Dengan demikian, melihat proses politik yang terjadi pasca kejatuhan Majapahit, sangat mungkin bila Kesultanan Demak baru secara resmi (de jure) dideklarasikan berdiri tiga tahun kemudian, yaitu pada 1481 Masehi.
Hanya saja, bila kita melihat secara de facto, sebenarnya Kesultanan Demak sudah berdiri sebagai identitas politik yang mandiri sejak tahun 1401 Saka atau 1479 Masehi, yang ditandai oleh momentum berdirinya Masjid Agung Demak. Ini berarti hanya setahun setelah kekalahan Kertabumi.
Berdasarkan informasi dari situs Kementerian Agama RI, angka 1401 Saka adalah tahun berdirinya Masjid Agung Demak. Raden Patah bersama Wali Songo mendirikan masjid yang karismatik ini dengan memberi gambar serupa bulus[5]. Ini merupakan candrasengkala memet, dengan arti Sarira Sunyi Kiblating Gusti yang bermakna tahun 1401 Saka. Gambar bulus terdiri atas kepala yang berarti angka 1 (satu), 4 kaki berarti angka 4 (empat), badan bulus berarti angka 0 (nol), ekor bulus berarti angka 1 (satu). Dari simbol ini diperkirakan Masjid Agung Demak berdiri pada tahun 1401 Saka atau 1479 Masehi. [6]

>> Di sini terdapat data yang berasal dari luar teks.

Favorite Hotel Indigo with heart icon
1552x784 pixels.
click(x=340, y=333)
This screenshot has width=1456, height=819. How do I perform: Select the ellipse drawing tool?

Menurut Agus Sunyoto, bersamaan dengan diresmikannya Masjid Agung Demak, Raden Fatah juga secara resmi memberlakukan Kitab Undang-Undang Salokantara.[7] Banyak pihak yang memaklumkan bahwa Salokantara adalah kitab undang-undang pertama di nusantara yang mengandung di dalamnya syariat Islam. Itu juga sebabnya, Kesultanan Demak dianggap sebagai kerajaan Islam pertama di pulau Jawa. Bukan hanya karena rajanya yang Muslim, tapi karena undang-undang yang berlaku di wilayah tersebut juga menjunjung syariat Islam. (AL)
Bersambung…
Sebelumnya:
Catatan kaki:
[1] Lihat, Agus Sunyoto, “Atlas Wali Songo; Buku Pertama yang Mengungkap Wali Songo Sebagai Fakta Sejarah”, Tanggerang Selatan, IIMaN, 2018, hal. 110
[2] Candrasangkala adalah cara menuliskan angka tahun suatu kejadian dalam bentuk simbol atau kalimat.
[3] Lihat, Sejarah Kerajaan Demak, https://situsbudaya.id/sejarah-kerajaan-demak/
[4] Lihat, Agus Sunyoto, Op Cit, hal. 111
[5] Bulus, dalam bahasa latin adalah Amyda Cartilaginea. Hewan ini adalah sejenis kura-kura, tapi berpunggung lunak. Tempurungnya terdiri dari tulang lunak yang dilapisi dengan kulit tebal dan licin. Hewan ini banyak ditemukan hampir diseluruh wilayah di Asia Tenggara.